*** Listed entries Section Begins ***

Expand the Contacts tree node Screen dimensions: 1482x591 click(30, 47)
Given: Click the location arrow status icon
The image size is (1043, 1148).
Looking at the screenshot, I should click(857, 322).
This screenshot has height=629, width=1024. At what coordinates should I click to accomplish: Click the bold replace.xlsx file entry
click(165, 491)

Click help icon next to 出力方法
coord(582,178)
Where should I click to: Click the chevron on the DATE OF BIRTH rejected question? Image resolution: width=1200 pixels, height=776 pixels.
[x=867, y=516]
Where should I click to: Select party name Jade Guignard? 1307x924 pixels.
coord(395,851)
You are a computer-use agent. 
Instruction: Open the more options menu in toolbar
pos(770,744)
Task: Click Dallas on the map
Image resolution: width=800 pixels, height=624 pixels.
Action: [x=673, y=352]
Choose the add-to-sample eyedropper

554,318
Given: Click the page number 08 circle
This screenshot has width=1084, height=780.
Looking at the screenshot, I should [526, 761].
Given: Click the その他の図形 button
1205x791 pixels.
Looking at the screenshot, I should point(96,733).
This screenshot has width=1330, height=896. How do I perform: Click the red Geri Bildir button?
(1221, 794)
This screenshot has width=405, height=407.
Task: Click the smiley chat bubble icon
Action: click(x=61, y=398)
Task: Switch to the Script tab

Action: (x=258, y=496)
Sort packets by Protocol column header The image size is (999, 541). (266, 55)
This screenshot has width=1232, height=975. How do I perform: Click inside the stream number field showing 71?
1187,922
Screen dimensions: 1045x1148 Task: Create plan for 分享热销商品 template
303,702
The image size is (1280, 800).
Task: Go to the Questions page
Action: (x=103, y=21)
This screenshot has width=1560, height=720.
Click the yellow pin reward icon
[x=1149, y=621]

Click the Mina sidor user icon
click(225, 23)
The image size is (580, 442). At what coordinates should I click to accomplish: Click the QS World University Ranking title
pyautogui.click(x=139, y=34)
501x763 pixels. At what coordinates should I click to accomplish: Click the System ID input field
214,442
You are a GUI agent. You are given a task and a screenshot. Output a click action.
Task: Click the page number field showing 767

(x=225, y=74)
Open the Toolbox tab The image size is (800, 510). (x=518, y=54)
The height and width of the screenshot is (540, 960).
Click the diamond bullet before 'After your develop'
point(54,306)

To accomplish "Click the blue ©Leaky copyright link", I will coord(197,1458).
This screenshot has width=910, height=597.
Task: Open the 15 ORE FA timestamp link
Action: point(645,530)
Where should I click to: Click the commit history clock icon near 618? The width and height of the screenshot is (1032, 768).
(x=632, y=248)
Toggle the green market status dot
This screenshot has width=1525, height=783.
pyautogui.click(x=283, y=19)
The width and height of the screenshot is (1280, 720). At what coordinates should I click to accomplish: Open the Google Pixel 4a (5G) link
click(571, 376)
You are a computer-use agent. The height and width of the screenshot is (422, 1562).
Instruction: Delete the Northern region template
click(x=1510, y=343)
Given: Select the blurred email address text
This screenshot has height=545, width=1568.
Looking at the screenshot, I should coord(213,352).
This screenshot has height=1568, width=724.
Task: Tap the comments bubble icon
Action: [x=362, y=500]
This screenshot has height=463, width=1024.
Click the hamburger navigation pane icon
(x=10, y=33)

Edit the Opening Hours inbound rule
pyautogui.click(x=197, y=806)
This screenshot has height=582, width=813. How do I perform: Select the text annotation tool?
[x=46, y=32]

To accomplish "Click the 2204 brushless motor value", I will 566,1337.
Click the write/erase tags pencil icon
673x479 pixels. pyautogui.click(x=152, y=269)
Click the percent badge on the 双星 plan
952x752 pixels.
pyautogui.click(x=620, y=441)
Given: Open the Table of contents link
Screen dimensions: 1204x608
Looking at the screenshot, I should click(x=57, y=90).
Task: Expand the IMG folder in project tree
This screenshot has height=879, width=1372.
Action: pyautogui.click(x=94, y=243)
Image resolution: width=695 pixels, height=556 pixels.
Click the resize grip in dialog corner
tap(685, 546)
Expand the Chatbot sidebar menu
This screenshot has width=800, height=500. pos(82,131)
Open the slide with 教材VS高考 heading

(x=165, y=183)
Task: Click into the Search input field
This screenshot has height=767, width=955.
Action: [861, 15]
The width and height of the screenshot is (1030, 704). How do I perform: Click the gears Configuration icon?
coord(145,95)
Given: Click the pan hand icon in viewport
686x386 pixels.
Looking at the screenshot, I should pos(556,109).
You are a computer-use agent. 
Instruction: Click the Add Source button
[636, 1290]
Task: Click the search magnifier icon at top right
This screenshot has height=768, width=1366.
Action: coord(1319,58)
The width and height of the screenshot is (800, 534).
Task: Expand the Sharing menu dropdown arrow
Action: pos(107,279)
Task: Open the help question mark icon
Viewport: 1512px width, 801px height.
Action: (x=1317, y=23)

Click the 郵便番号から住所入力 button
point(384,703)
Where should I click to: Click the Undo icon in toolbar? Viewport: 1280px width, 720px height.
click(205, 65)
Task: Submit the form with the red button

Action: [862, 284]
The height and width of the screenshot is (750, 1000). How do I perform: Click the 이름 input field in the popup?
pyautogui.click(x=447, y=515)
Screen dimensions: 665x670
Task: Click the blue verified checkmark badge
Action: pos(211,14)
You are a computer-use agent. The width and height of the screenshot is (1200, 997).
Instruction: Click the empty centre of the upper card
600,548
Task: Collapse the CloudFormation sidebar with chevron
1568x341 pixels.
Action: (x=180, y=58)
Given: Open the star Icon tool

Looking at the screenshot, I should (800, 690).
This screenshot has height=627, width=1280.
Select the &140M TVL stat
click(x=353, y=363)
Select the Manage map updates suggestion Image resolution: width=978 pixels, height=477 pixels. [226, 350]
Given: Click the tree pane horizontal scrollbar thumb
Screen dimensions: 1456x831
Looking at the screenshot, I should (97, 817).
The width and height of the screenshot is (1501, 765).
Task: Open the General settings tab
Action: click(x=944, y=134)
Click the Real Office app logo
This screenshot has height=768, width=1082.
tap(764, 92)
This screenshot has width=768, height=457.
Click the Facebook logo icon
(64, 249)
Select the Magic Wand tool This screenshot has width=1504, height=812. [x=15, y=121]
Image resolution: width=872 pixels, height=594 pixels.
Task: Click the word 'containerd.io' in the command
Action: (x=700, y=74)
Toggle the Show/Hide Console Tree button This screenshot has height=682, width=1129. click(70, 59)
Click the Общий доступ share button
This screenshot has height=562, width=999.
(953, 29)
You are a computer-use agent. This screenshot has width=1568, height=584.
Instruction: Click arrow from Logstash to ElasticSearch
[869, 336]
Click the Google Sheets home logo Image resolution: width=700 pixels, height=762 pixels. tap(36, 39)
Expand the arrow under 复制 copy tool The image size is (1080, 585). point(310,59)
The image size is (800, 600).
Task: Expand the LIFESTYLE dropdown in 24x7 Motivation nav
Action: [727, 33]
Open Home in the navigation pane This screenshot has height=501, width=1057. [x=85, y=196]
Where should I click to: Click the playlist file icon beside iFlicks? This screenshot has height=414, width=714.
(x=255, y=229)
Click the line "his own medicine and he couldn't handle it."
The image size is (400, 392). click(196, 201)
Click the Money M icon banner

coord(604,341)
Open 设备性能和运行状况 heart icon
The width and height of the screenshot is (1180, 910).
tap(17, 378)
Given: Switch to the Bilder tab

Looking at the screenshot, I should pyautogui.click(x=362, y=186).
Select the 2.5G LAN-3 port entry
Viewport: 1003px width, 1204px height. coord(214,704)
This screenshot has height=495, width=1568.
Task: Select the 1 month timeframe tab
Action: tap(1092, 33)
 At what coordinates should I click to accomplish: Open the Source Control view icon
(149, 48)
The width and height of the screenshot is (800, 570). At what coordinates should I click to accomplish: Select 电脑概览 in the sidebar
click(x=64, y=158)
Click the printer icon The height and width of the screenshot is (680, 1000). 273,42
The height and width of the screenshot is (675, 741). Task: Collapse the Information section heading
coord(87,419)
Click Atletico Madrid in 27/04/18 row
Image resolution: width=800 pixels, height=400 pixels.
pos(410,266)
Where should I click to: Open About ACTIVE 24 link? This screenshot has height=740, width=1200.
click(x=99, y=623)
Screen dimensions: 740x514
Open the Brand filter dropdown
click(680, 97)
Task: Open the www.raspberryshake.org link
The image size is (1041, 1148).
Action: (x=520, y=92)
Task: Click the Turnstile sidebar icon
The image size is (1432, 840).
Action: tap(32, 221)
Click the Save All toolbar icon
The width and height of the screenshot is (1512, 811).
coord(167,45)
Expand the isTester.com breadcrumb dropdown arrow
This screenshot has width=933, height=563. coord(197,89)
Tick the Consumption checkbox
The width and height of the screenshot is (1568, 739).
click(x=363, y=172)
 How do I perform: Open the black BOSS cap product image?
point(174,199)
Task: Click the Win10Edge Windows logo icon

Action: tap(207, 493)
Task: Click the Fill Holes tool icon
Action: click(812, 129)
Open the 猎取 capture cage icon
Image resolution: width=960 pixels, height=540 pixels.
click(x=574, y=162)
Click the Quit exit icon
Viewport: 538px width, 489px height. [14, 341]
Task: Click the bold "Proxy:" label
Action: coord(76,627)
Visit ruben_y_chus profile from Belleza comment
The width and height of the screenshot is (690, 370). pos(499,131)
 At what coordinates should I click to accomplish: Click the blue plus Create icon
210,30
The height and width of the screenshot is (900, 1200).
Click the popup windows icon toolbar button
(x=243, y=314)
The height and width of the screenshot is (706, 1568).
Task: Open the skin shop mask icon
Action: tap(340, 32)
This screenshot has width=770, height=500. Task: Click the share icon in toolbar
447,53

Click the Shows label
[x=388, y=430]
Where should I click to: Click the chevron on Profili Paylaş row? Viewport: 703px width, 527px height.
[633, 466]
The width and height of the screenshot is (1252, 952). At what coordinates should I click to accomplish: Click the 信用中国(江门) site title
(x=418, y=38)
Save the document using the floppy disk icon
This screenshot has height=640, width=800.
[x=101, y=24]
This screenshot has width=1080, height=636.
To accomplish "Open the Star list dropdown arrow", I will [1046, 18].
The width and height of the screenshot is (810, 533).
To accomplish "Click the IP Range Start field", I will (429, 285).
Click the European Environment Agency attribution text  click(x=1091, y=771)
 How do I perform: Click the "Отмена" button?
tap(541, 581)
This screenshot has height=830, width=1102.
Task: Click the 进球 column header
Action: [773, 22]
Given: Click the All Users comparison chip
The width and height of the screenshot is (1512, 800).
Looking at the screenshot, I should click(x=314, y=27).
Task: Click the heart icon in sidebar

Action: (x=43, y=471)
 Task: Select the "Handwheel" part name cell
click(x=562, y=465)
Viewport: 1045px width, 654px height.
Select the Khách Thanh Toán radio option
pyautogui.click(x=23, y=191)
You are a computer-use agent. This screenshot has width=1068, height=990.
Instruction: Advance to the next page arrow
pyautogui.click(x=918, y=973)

*** Listed entries Section Ends ***

> **Aim of the task**
A word-for-word copy of the lines above from the one with "Task: Open the www.raspberryshake.org link" through the one with "Open the 猎取 capture cage icon", inclusive, is the only output wanted.

> **Result for this exercise**
Task: Open the www.raspberryshake.org link
The image size is (1041, 1148).
Action: (x=520, y=92)
Task: Click the Turnstile sidebar icon
The image size is (1432, 840).
Action: tap(32, 221)
Click the Save All toolbar icon
The width and height of the screenshot is (1512, 811).
coord(167,45)
Expand the isTester.com breadcrumb dropdown arrow
This screenshot has width=933, height=563. coord(197,89)
Tick the Consumption checkbox
The width and height of the screenshot is (1568, 739).
click(x=363, y=172)
 How do I perform: Open the black BOSS cap product image?
point(174,199)
Task: Click the Win10Edge Windows logo icon

Action: tap(207, 493)
Task: Click the Fill Holes tool icon
Action: click(812, 129)
Open the 猎取 capture cage icon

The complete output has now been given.